The new Bonnet Springs Park will bring more green and a newfound appreciation for agricultural spaces to the city of Lakeland, but just inside there’s something else that is also creating quite a buzz — the Florida Children’s Museum.

The museum, formerly known as Explorations V Children’s Museum in downtown Lakeland, is creating its new facility to educate children and their parents on the significance of Florida agriculture and wildlands. 

The Florida Children’s Museum will have a strong focus on agriculture and outdoors-related exhibits and activities for children, says Kerry Falwell, the museum’s chief executive officer. 

It will span 47,800 square feet indoors and outdoors to accommodate an estimated 100,000 visitors each year, double the guests the facility served in downtown Lakeland. 

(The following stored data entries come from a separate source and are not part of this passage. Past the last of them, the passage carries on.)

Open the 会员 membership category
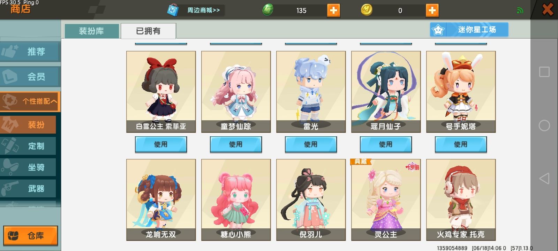 [x=30, y=76]
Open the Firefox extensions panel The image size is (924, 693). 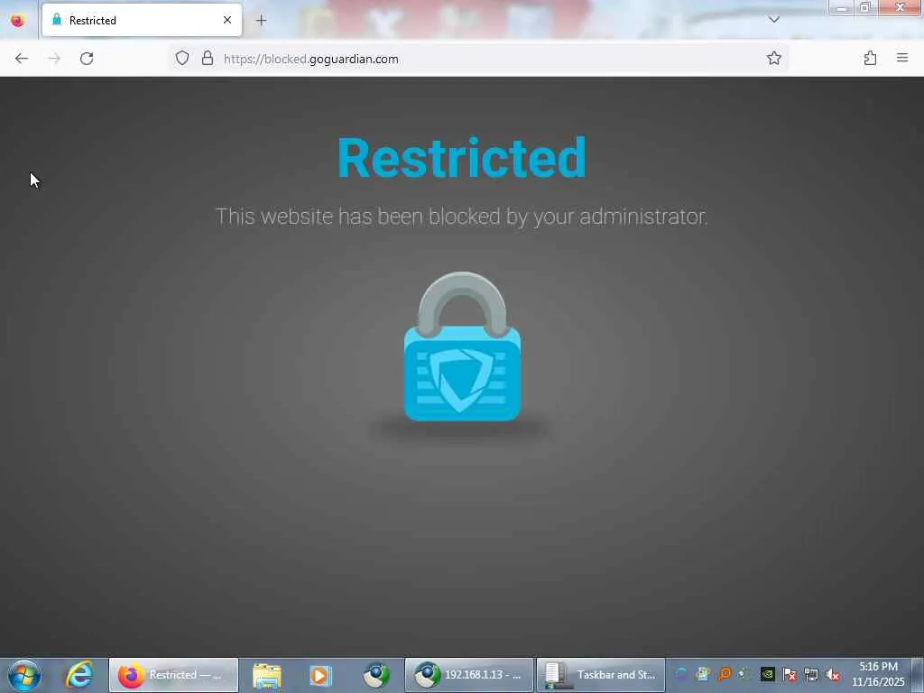coord(870,58)
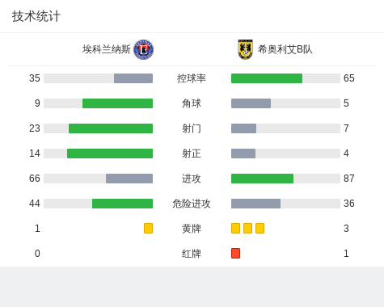This screenshot has height=307, width=384.
Task: Click the 进攻 green bar showing 87
Action: tap(262, 179)
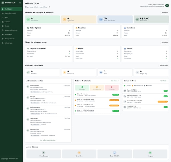Click Ver todos in Resumo de Serviços

(x=165, y=13)
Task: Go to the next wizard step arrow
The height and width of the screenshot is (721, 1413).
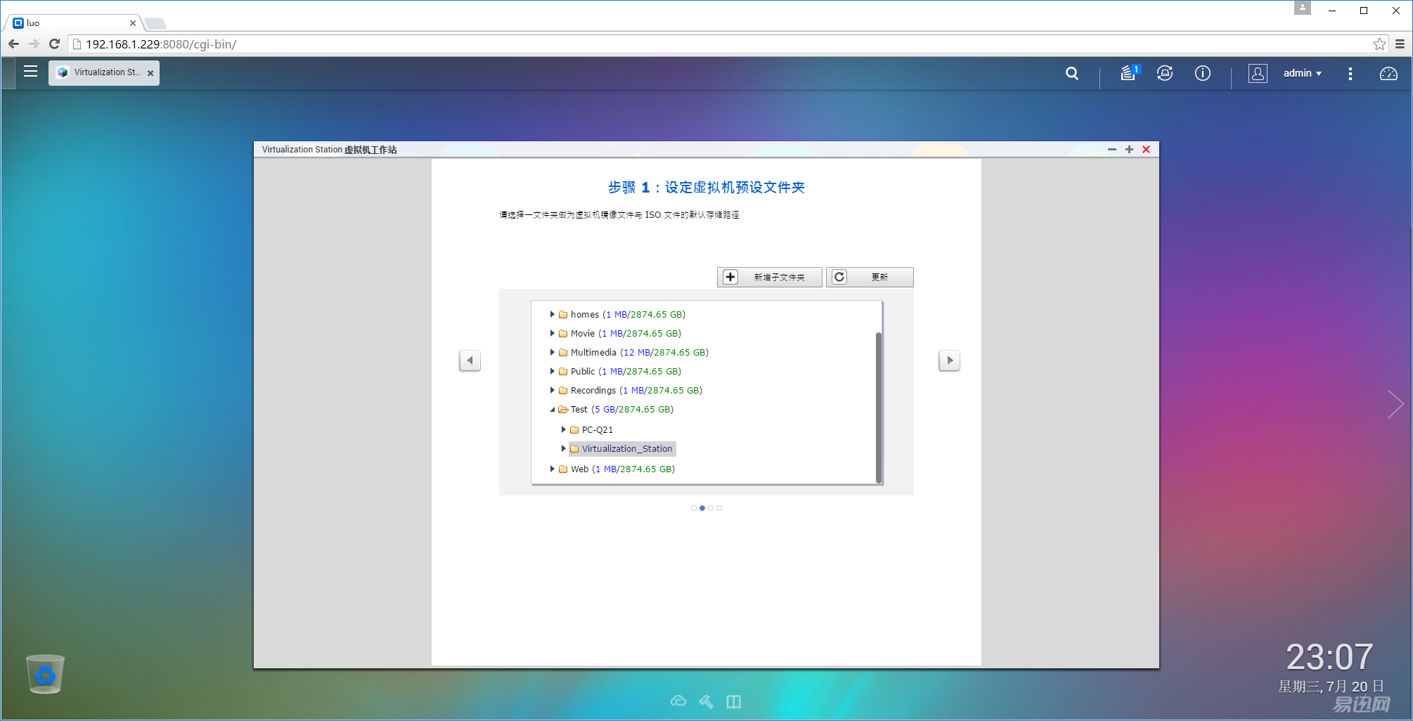Action: click(x=949, y=361)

Although Explorations V already had ag-related exhibits such as the popular “O is for Oranges,” a citrus-related section, museum staff wanted to significantly increase agriculture and nature activities and exhibits. Falwell says the museum seeks to demonstrate how the state still has a strong agricultural presence.

“When we were designing the new facility, we really wanted to think about what’s current in agriculture, what’s really driving our economy, and what are the new and emerging areas that we can share with families?” explains Falwell.

The museum is adding themed areas to its building, such as the 3,800-square-feet “Watermelon Seeds” section that teaches guests 6 years old and younger about the growth cycle and production of watermelons from seedlings through to the early developmental stages.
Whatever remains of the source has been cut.